Eventually, Ms. Rowling came out with her essay “TERF Wars,” where she gave her reasons for opposing the trans rights movement. I had not previously heard much of the particular issues she raised. Even then, the supposed evidence that Ms. Rowling offered — such as that most trans boys ultimately “grow out of” thinking they are trans — seemed suspicious. All in all, I did not feel confident at the time to come to a conclusion about it. I decided to explore the matter further.

On that topic I came across the well-known YouTube vlogger Jessie Earl, who uploads as “Jessie Gender.” She came out with a video to rebut Ms. Rowling. And in that video Jessie Earl underscored something I had not previously given much consideration. It is that when prepubescent trans children start transition treatment, that transition does not consist of
irreversible transition steps like surgeries or hormones. Instead, most youths are actually given puberty-blocking drugs that stop the irrevocable effects of puberty on their bodies. By taking these puberty-blocking drugs, it allows them longer time to come to terms with their own gender identities and decide later on if they want to transition when they are most able to consent to more definitive actions like surgeries. And, by the way, puberty-blocking drugs are 100-percent reversible, whereas, by the way, the effects of puberty are not.

And as a study by the Massachusetts General Hospital found, 90 percent — again, I say 90 percent — of transgender adults who are denied these puberty blockers faced suicidal ideation in their lifetime because they had to go through puberty: an experience that is honestly really, really horrible for many trans people. Believe me as a trans woman who had to go through male puberty, it gets honestly really hard. It was one of the hardest times in my life. I personally spent much of my puberty wishing I was a girl, and spending a lot of that time crying in the shower to hide my tears from my family. 
It is something that I wish I could change but I can’t. It’s my life and I’m happy with how things turned out, but going through [male] puberty — something that I wish I could have stopped by taking puberty-blocking drugs — was hard. By taking the — again, reversible — puberty-blocking drugs, you can greatly increase the chances for trans men and -women to avoid that outcome and enable them to have the choice later on in life if they want to go through a normal puberty or take hormones to transition irreversibly when they are older. [Italics are Jessie’s; boldface is mine.]
That is worth repeating. The effects of puberty-blockers are reversible. The effects of puberty are not.

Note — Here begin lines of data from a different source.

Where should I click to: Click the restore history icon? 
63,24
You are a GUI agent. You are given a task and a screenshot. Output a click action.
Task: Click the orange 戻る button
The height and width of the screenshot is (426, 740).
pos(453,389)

This is something that had not been addressed by the intellectuals I had been reading online, such as the Intellectual Dark Web circle of Richard Dawkins, Sam Harris, and Steven Pinker. I decided to look further into this. What Jessie Earl said checks out — it is well-corroborated in the medical field. As one of the simpler explainers puts it, “The effects of puberty blockers are reversible. If a person stops taking puberty blockers, the effects of puberty will return or resume.” The Public Health Service Authority of Canada likewise says, “There are no known irreversible effects of puberty blockers. If you decide to stop taking them, your body will go through puberty just the way it would have if you had not taken puberty blockers at all.” The Mayo Clinic uses language that is a bit more technical. “GnRH analogues don’t cause permanent physical changes. Instead, they pause puberty. . . . When a person stops taking GnRH analogues, puberty starts again.”

When children repeatedly insist they are a gender opposite to their sex assigned at birth, and their parents and doctors both take this seriously, this is how the process goes. To the extent that they are not stopped by red tape, prepubescent children can receive gender-affirming health care and might be able to start a gender “transition.” But, contrary to smears by the likes of Matt Walsh and LibsOfTikTok, that transition does not entail any type of surgery. For those who have not reached puberty, the transition is merely a social transition.

The children are verbally affirmed by their parents — and, ideally, by their teachers and classmates — in identifying themselves publicly by the gender by which they interpret themselves to be. To the extent that they want, they are allowed to dress and behave in ways consistent with what is normally associated with their gender. That is, if she wants, one who was assigned male at birth (AMAB) can wear dresses. At this stage in the process, the professionals with whom the child has the most contact in gender-affirming care are child psychologists.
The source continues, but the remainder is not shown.